You may be seeing Rinku Singh on cardboard once again.
Back in 2009, he was one of two pitchers signed by the Pittsburgh Pirates out of Lucknow, India, and their stories of how that happened ended up becoming a Disney movie. But today he joins professional wrestling hopefuls under contract at the WWE Performance Center in Orlando, Fla.
No, seriously.
He’s 6-foot-3, 256 pounds now — an inch taller and 61 pounds heavier than what’s listed on his 2009 Bowman Chrome Prospects baseball cards back when he was 20 years old — and apparently impressed WWE officials at an invitation-only tryout last April in Dubai, United Arab Emirates, according to MLB.com.
In five minor-league seasons, he went 10-6 with a 2.97 ERA but never made it past Class-A ball while also playing in the Australian League three seasons. He was out of action for three years before pitching a single inning last season for the rookie-ball Gulf Coast League Pirates and hanging them up. The Pirates found him after “The Million Dollar Arm” competition in India — an event created by former Upper Deck employee J.B. Bernstein, who is now a CEO of an athlete marketing firm.
Because of their unusual story, Singh and Dinesh Patel can be found on a number of baseball cards in prospect releases from 2009 to 2012. Singh appears on about 75 different cards and roughly two-thirds of them are certified autographs from Bowman brands (Bowman Chrome, Bowman Sterling) and from TRISTAR products (Prospects Plus, Obak and Pursuit).

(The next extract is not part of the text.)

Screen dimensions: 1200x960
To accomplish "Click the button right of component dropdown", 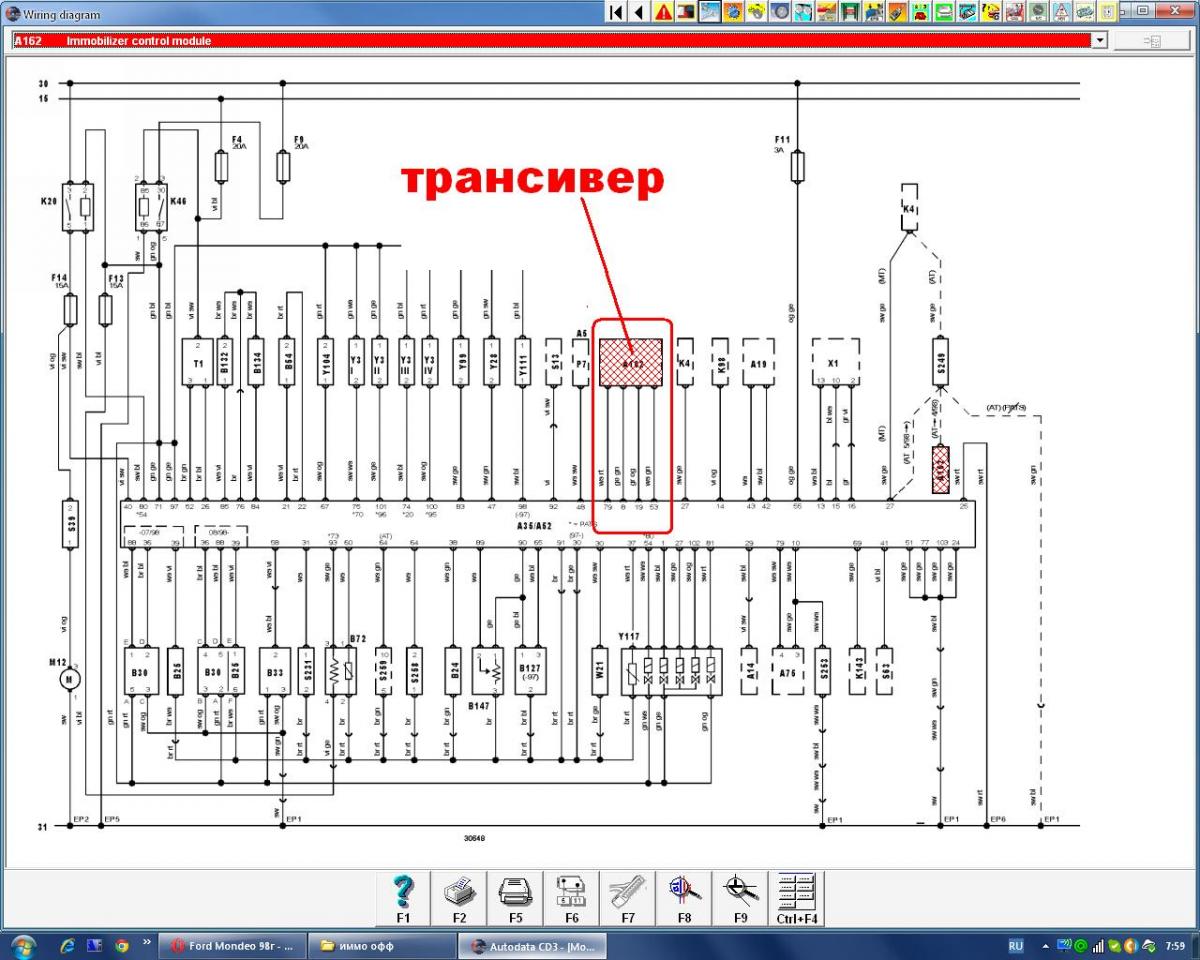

Finding wax from most of those years isn’t that easy to find — some guy named Mike Trout — but singles for Singh are findable but still somewhat expensive because of his unique story in baseball.
Will he have wrestling cards? It’s likely there could be an NXT showing at some point but there are a number of Performance Center signees who have yet to make it to wrestling cardboard — and some of them have past cards, too.